Work to complete:
Check each line of the entries below for the word "computer", and copy the lines that have it.

Provided material:
★ ★ ★ ★ ★
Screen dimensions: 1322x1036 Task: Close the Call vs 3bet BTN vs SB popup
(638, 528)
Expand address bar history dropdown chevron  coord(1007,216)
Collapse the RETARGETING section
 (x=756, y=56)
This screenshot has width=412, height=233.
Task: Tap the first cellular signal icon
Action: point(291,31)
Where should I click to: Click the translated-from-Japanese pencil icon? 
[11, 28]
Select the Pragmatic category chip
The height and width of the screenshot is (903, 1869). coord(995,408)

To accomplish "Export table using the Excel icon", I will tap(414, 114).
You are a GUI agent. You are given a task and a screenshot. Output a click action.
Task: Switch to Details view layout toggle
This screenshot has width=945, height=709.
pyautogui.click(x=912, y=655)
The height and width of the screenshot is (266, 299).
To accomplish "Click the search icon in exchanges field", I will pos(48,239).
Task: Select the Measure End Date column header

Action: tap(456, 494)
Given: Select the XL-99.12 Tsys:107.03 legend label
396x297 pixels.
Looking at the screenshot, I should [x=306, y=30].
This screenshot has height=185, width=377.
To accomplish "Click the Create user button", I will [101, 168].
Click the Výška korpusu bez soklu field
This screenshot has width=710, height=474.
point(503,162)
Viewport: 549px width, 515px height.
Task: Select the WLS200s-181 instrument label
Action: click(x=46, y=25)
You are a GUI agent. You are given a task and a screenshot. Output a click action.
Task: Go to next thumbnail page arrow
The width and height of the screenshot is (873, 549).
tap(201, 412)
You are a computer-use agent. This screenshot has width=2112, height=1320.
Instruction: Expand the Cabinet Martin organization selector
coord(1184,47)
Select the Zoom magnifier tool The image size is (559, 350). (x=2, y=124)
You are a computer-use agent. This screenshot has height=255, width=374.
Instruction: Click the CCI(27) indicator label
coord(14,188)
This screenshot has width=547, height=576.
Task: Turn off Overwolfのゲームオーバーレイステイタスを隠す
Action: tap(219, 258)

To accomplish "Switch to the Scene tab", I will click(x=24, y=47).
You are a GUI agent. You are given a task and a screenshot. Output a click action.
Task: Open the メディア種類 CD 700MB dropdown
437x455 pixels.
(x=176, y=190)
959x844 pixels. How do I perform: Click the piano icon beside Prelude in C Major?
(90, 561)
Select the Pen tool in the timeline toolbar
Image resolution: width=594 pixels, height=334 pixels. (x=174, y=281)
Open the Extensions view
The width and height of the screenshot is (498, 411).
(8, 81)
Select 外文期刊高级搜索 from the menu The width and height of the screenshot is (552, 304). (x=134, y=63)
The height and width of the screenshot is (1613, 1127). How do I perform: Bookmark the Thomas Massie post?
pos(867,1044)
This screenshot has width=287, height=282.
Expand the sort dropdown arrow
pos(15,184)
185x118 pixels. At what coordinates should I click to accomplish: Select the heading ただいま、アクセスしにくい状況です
★ ★ ★ ★ ★
Task result:
You are a computer-use agent. This screenshot has width=2112, height=1320.
You are a computer-use agent. This screenshot has height=255, width=374.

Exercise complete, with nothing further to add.